[Entries taken from a collection]

_ _ _ _ _ _ _

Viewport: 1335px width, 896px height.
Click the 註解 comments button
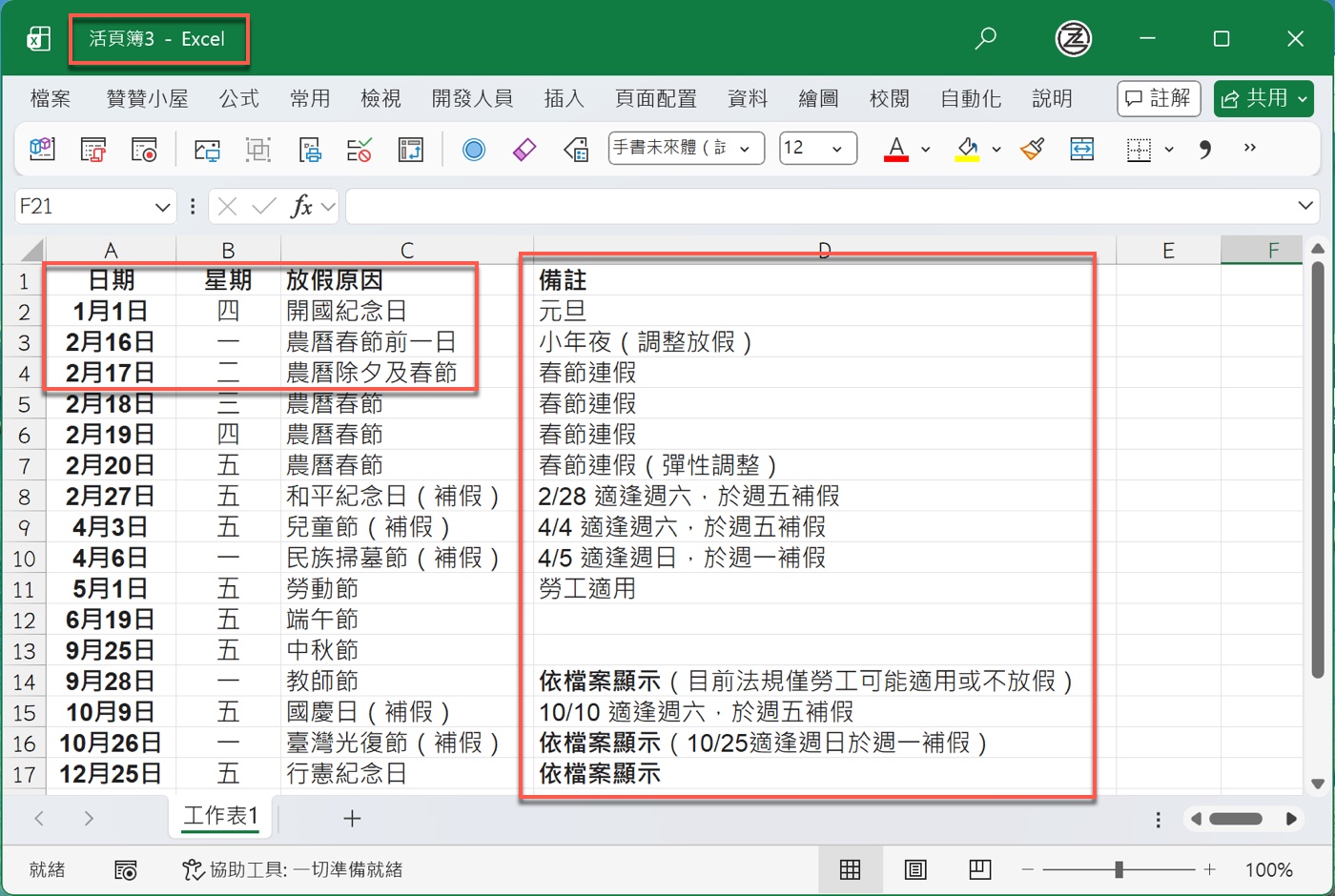click(x=1159, y=98)
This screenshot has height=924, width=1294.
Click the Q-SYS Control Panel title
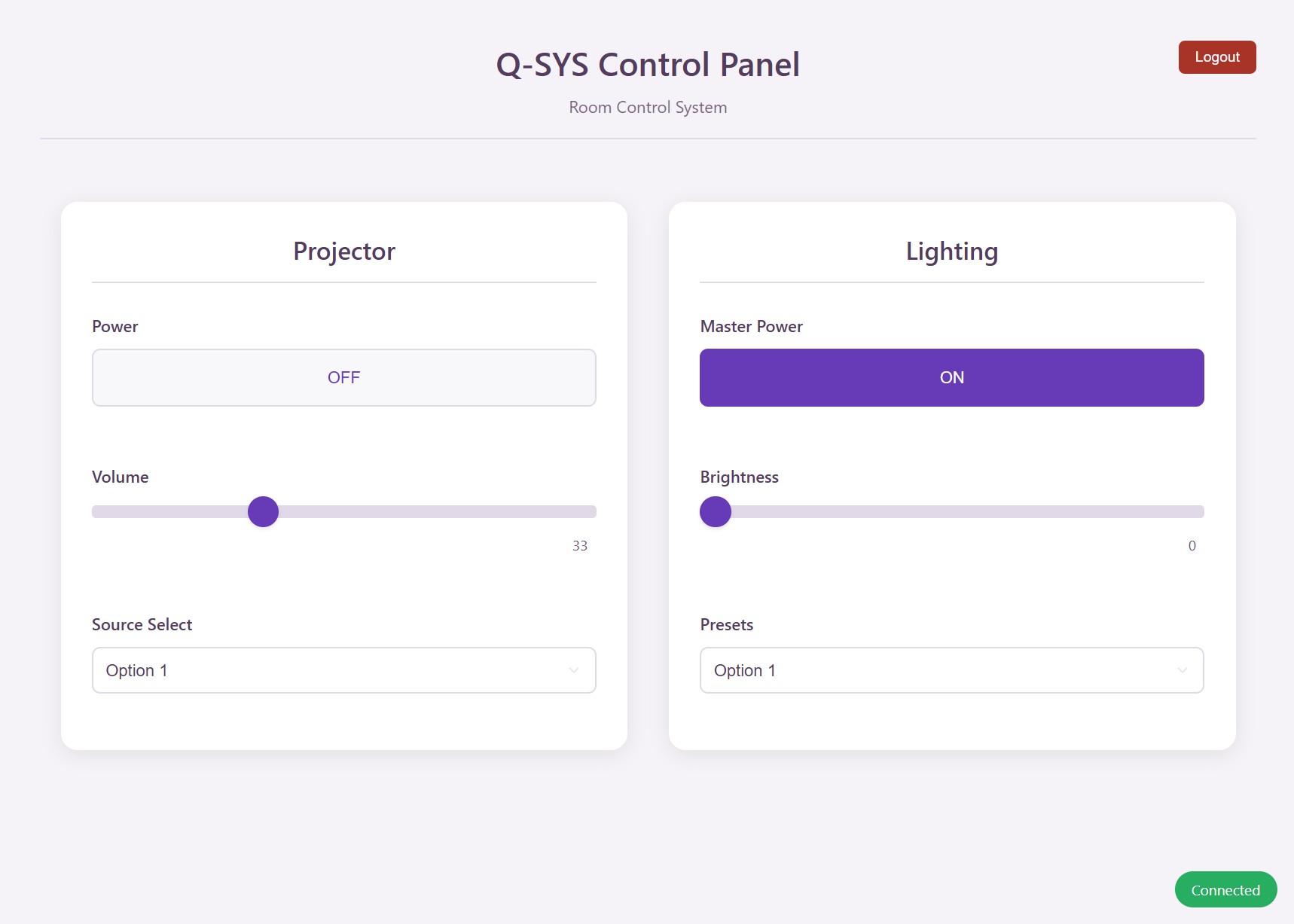(648, 65)
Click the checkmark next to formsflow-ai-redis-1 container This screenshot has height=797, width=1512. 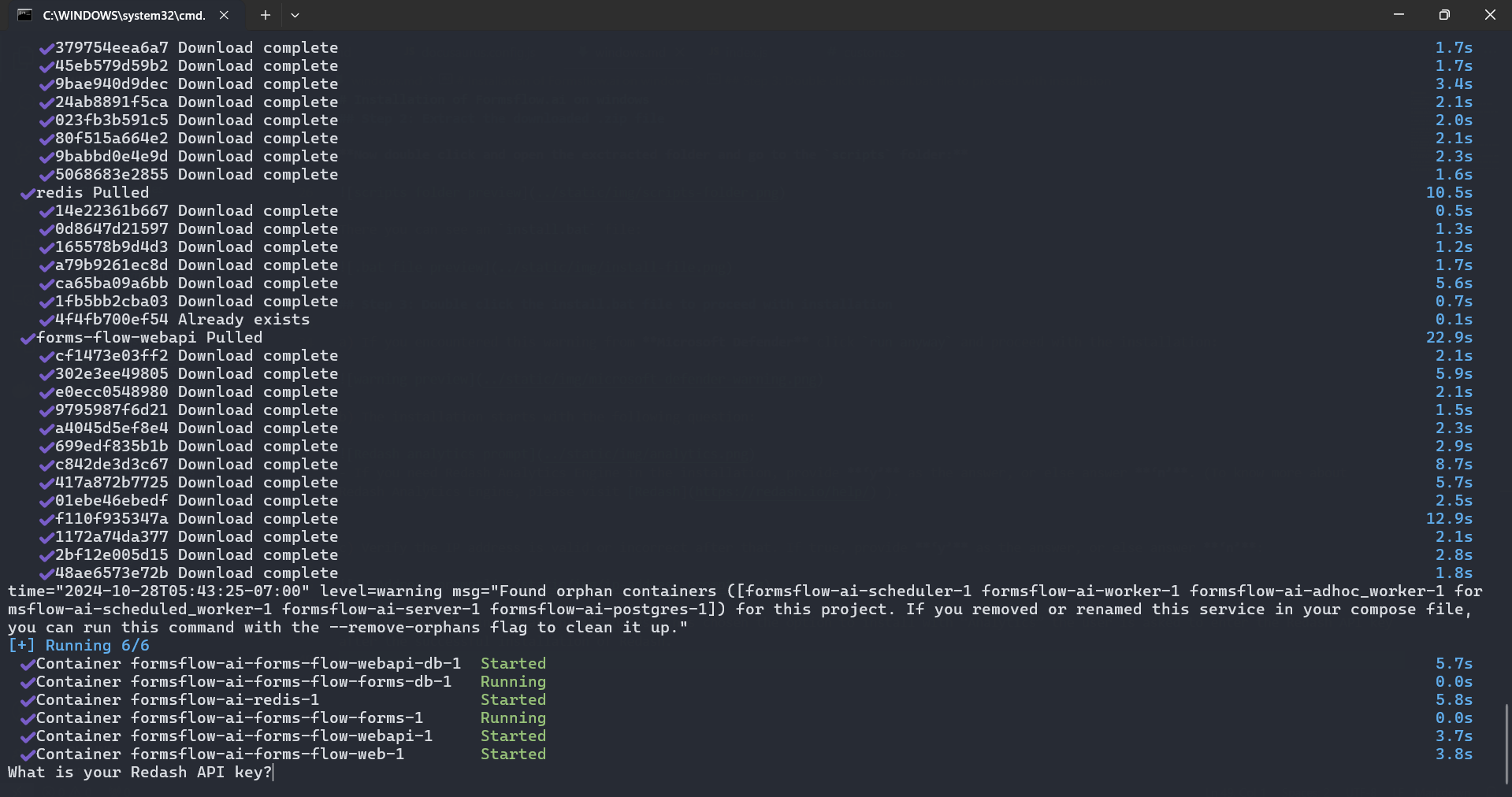pyautogui.click(x=28, y=699)
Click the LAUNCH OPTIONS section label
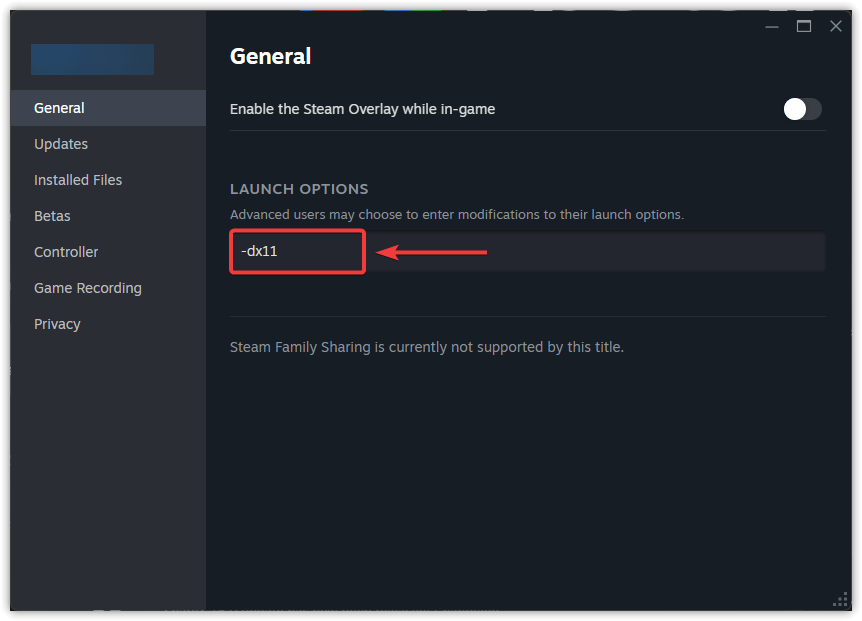862x621 pixels. tap(299, 189)
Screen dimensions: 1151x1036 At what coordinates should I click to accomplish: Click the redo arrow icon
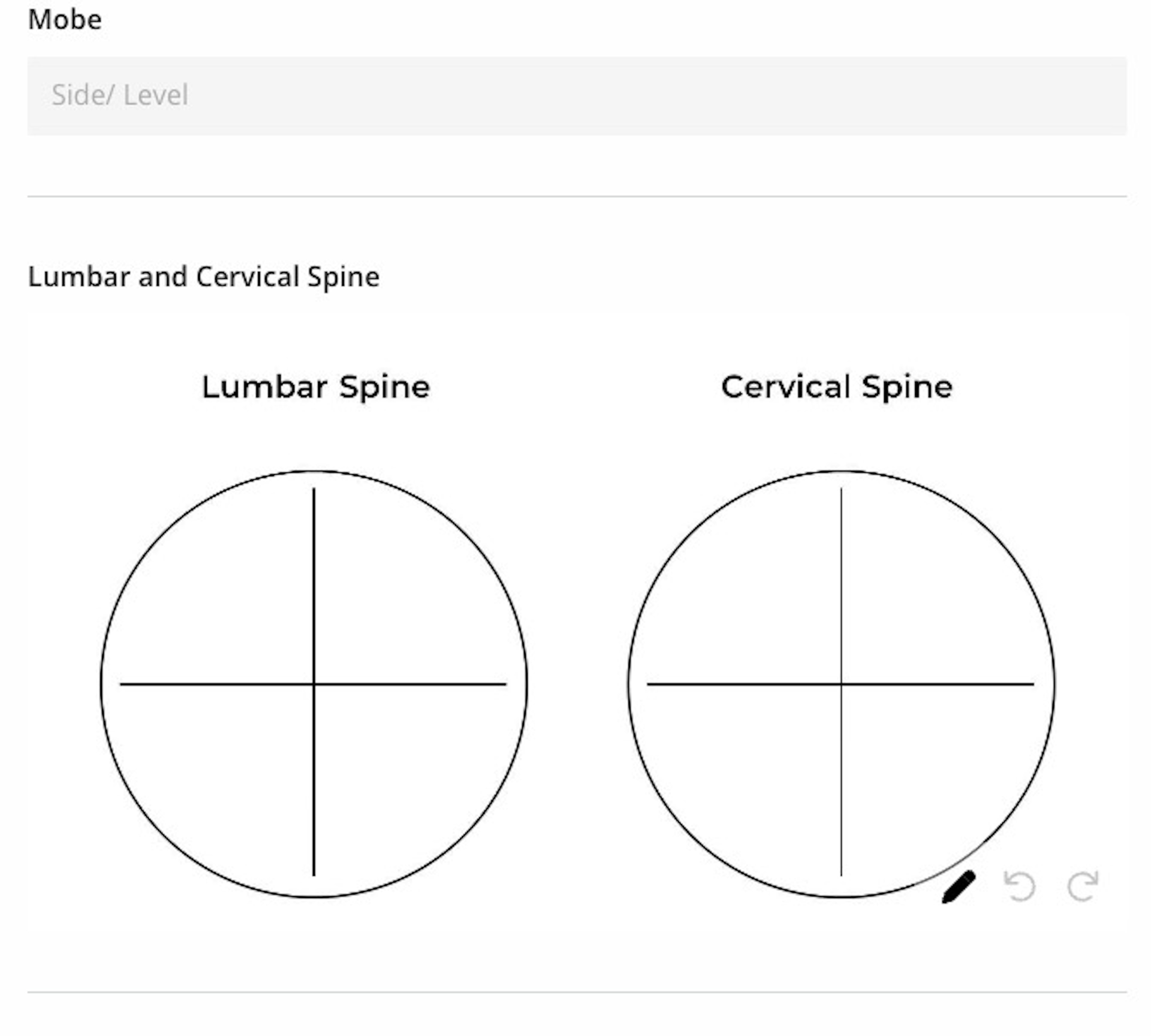tap(1082, 886)
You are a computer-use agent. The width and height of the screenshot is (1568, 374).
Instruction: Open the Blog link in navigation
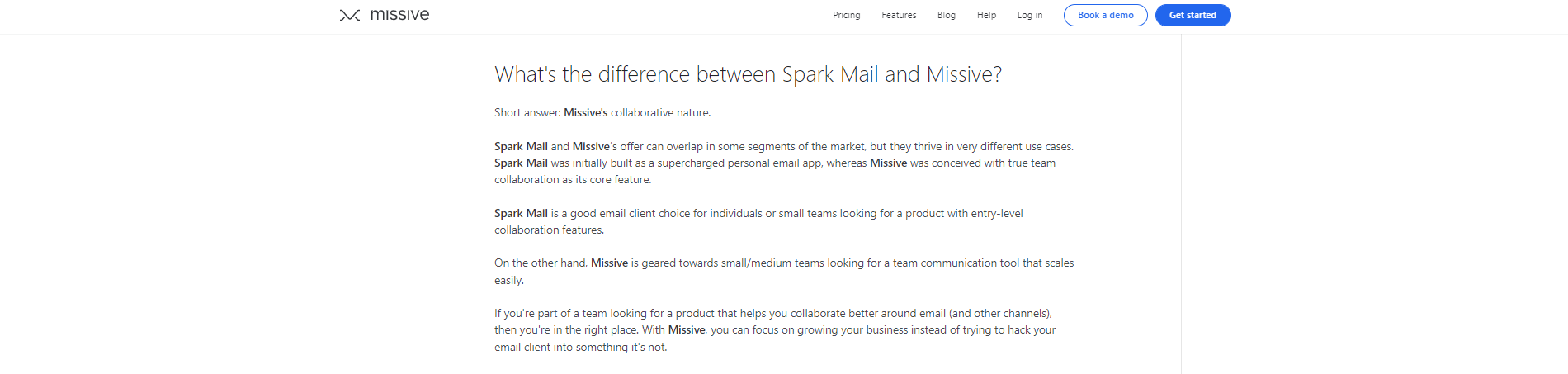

_ _ _ _ _ _ _

> _Instructions for the task_: Before answering, please find the line containing "Click the LAUNCH OPTIONS section label" above, then copy exactly from it through the last line of the entries, both included, without pictures.

> _Answer section_:
Click the LAUNCH OPTIONS section label
862x621 pixels. tap(299, 189)
Screen dimensions: 1151x1036 At what coordinates should I click to accomplish: Click the redo arrow icon
tap(1082, 886)
You are a computer-use agent. The width and height of the screenshot is (1568, 374).
Instruction: Open the Blog link in navigation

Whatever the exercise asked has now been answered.